Moreover, currency was the Achilles heel in the last referendum, and hasn’t yet been addressed. George Osborne was adamant in his rejection of a currency union. The options this time round, whether a separate Scottish currency or joining the euro, have yet to be properly explored. A worsened financial situation in the 27 remaining EU members hampers the latter and the former remains politically problematic. 

The problem of borders

Geography is also an obstacle  that will be even harder to address now than before. Scotland can change its constitution, but it cannot alter its location on a shared island. In 2014, the independence argument was simply about changing the political union. Other unions, whether monarchy or social, would remain untouched. The island would remain seamless, without border posts. An independent Scotland, whether in or out of the EU, would almost certainly have to face these issues. That is a significant change from before, and the effect on public opinion unknown.

The risk that's worth it

Ultimately, the bar for a Yes vote may be higher, but the Scots may still be prepared to jump it. As with Ireland in 1920, facing any risk may be better than remaining in the British realm. Boris Johnson as Prime Minister would certainly encourage that. 
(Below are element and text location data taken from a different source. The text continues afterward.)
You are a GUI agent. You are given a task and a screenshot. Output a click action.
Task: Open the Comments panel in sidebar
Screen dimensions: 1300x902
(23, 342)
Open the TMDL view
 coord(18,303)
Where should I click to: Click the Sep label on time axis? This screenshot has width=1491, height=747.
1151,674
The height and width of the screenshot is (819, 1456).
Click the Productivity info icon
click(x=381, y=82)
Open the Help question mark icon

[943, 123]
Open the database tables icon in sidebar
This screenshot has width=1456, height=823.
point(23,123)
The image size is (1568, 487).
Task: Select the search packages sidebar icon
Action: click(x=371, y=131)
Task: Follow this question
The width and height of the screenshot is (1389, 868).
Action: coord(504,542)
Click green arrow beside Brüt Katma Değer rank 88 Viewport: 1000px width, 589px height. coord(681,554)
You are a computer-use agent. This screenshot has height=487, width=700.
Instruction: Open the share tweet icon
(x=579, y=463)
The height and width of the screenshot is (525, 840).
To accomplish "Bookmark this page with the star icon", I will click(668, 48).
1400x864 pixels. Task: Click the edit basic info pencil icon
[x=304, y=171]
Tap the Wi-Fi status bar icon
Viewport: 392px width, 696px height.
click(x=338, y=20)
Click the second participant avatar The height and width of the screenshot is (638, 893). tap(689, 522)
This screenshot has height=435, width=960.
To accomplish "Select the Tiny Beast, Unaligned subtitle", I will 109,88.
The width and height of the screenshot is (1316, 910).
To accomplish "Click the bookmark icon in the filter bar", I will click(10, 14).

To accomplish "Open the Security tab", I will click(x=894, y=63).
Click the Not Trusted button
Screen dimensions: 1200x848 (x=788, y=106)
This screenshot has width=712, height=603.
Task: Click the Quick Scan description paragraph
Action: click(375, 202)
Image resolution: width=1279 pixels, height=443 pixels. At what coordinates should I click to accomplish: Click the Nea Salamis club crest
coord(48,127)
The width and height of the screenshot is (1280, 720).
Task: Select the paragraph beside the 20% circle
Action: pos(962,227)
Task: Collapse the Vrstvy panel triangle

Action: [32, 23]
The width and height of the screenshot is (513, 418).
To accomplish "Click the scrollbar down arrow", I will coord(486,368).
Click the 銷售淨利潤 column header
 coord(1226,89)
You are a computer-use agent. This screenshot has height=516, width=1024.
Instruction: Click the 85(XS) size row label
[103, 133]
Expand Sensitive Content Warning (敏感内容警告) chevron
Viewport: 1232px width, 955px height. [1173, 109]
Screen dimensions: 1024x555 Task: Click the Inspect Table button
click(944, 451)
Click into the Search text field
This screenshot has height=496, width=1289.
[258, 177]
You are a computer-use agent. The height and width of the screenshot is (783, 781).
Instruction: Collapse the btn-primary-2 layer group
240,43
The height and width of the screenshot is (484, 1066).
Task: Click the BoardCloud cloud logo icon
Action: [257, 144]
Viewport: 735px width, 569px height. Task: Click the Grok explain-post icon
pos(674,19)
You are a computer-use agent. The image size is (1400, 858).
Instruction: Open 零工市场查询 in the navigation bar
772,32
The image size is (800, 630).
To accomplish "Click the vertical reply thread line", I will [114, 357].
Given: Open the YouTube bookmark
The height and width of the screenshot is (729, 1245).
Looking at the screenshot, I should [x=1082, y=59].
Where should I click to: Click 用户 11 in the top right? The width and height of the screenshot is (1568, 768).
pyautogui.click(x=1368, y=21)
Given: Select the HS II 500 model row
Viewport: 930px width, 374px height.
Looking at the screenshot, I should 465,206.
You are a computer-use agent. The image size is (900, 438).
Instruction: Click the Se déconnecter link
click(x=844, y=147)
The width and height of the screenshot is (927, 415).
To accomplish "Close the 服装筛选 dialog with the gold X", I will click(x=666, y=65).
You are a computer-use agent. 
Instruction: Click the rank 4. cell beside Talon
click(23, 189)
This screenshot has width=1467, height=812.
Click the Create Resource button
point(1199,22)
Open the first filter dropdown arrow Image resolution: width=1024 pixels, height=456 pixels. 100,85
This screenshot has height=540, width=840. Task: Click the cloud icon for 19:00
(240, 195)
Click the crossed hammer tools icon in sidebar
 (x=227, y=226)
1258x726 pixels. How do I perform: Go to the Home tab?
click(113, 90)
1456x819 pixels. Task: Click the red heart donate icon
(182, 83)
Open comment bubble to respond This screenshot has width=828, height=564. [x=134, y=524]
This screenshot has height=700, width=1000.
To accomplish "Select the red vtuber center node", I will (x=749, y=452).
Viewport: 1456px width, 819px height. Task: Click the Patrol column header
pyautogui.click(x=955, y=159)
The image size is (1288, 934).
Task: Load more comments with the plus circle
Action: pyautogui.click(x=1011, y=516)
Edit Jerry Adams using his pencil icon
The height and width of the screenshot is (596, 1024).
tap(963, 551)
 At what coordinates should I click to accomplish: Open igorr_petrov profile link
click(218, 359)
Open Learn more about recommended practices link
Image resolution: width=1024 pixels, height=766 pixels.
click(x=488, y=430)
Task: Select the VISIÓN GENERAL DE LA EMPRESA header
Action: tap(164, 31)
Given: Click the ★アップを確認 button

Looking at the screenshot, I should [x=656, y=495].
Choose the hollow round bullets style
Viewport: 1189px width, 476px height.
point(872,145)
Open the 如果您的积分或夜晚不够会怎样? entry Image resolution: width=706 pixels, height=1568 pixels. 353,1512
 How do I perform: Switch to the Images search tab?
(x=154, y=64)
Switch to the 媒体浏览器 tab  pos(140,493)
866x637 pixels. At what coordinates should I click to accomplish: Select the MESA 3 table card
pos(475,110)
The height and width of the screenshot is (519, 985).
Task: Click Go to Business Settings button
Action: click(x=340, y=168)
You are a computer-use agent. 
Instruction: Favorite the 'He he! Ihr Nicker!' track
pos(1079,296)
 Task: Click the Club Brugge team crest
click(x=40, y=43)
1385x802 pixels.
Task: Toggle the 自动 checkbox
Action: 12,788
David Cameron's lack of sensitivity after the independence referendum fuelled the Scottish National Party surge. But perhaps this time, the new Government will be magnanimous towards Scotland and move to federalism. The Nordic Union offers an example to be explored. Left-wing commentators have called for a progressive alliance to remove the Tories and offer a multi-option referendum on Scotland’s constitution. But that is dependent on SNP and Labour being prepared to work together, and win the debate in England and Wales.

So, Indy Ref The Sequel is on the table. It won’t be the same as the first, and it will be more challenging. But, if there is no plausible alternative, Scots may consider it the only option.

Kenny MacAskill served as a Scottish National MSP between 2007 and 2016, and as Cabinet Secretary for Justice between 2007 and 2014.